The graffiti-covered walls at the brick warehouse in Long Island City were whitewashed overnight by the owner.
“They call us vandals and hoodlums — I think it’s quite the opposite in this case,” said curator Jonathon Cohen, who believes the hasty paint job was in response to their request for landmark status.
Artist Marie Cecile Flageul said building owner Jerry Wolkoff committed “murder” and “genocide” by painting over the artwork, 1010 WINS’ Al Jones reported.
“Just like Nero owned Rome and set it on fire, he decided to disrespect over a thousand artists today,” Flageul told WCBS 880’s Alex Silverman. “I knew he was going to do it.”
“Jerry Wolkoff told me at City Council that if he had had any indication that Landmarking was taking us seriously, he would paint the building overnight. So that’s one promise he kept,” Flageul added.
For the past 20 years, graffiti artists have been allowed to use the building as a canvas, but last month the owner got the city’s permission to tear 5 Pointz down and build 800 luxury condos and 200 affordable units.
The $400 million redevelopment project will include a new public park, over 50,000 square feet of retail space and a 250 space public parking garage.

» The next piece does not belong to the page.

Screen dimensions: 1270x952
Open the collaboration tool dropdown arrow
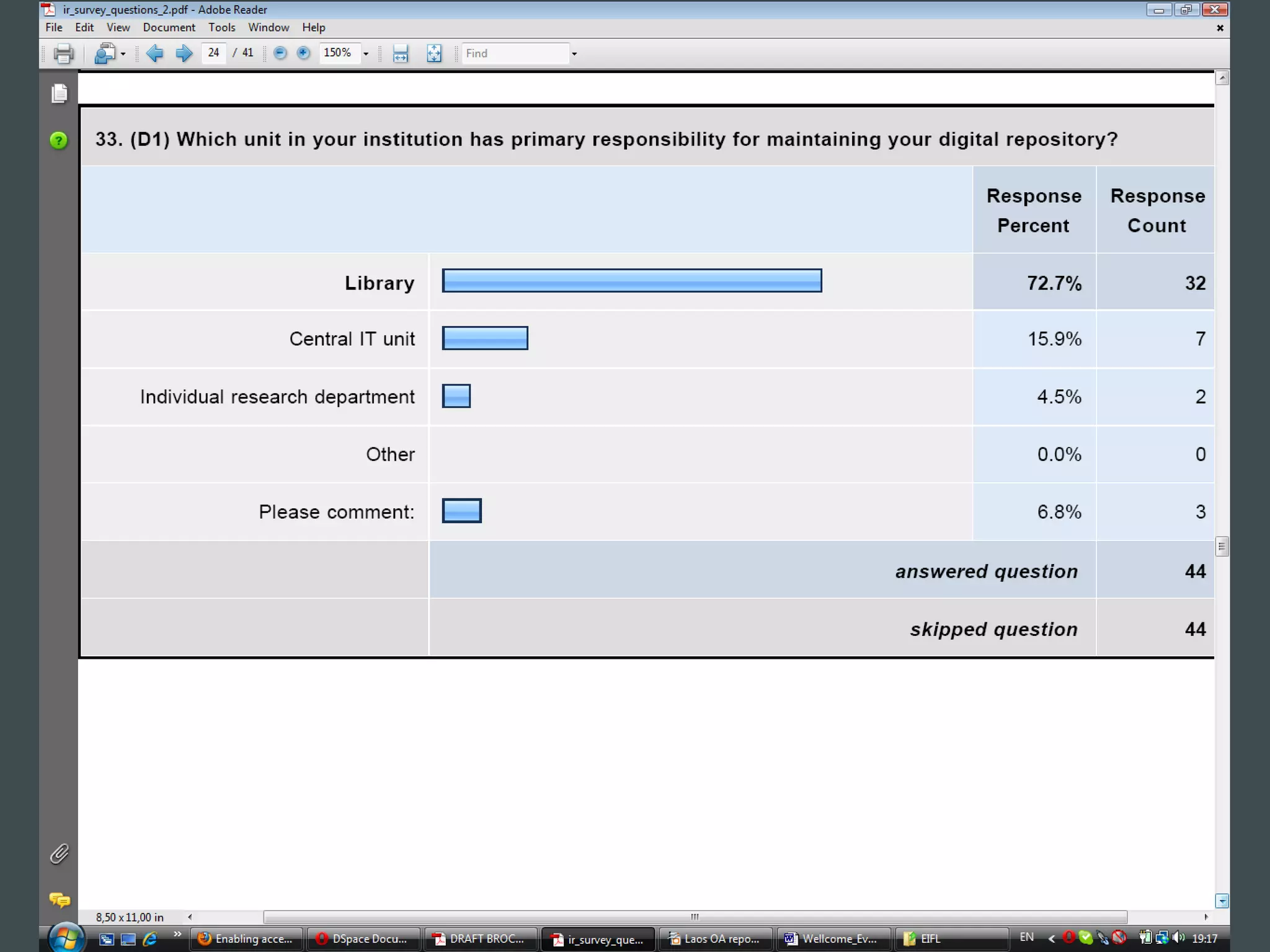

Council Member James Van Bramer had said there would be a continued commitment to the arts in the building.
He said the owners agreed to increase the amount of artists’ studio and gallery space and offer Cohen to curate the nearly 10,000 square feet of art panels and walls in the building.
On Tuesday, many who stopped by the site were shocked and saddened to see that the buildings had been wiped clean.
“I love the pictures,” one man said. “Why did they take it away? I hate the white. The white’s gotta go.”
Some at the site leveled their comments directly at the developer.
“You’re a coward,” Cohen told Silverman.
“He’s getting rid of the artists in the most crude way he can and getting his way,” 5 Pointz fan Christopher Calderhead said. “It’s the death of a real cultural institution in the city and there doesn’t seem to be any room for this kind of art anymore.”
But Wolkoff said Tuesday afternoon that the move was not done maliciously.
“I’m never going to say anything bad about them. Why would I allow it to go on for close to 20 years if I didn’t not only like but love the work that they do? The last thing I would want them to do is get arrested while I’m painting the building, their emotions would run over. I felt if I did it in the morning, it would get over with,” Wolkoff told Silverman.
He said the overnight paint job was done in an effort to avoid confrontation.
“I can just picture the building coming down one piece at a time. It would be torture for me and it would torture for them.” Wolkoff said. “It’s like a Band-Aid, I just felt, one shot.”
Supporters are expected to hold a candlelight vigil Tuesday night.
Last month, artists filed a lawsuit claiming that their work was protected under an obscure federal law — The Visual Artists Rights Act, but last week a judge refused to grant an injunction that would have stopped demolition.
The warehouse is expected to be demolished by the end of the year.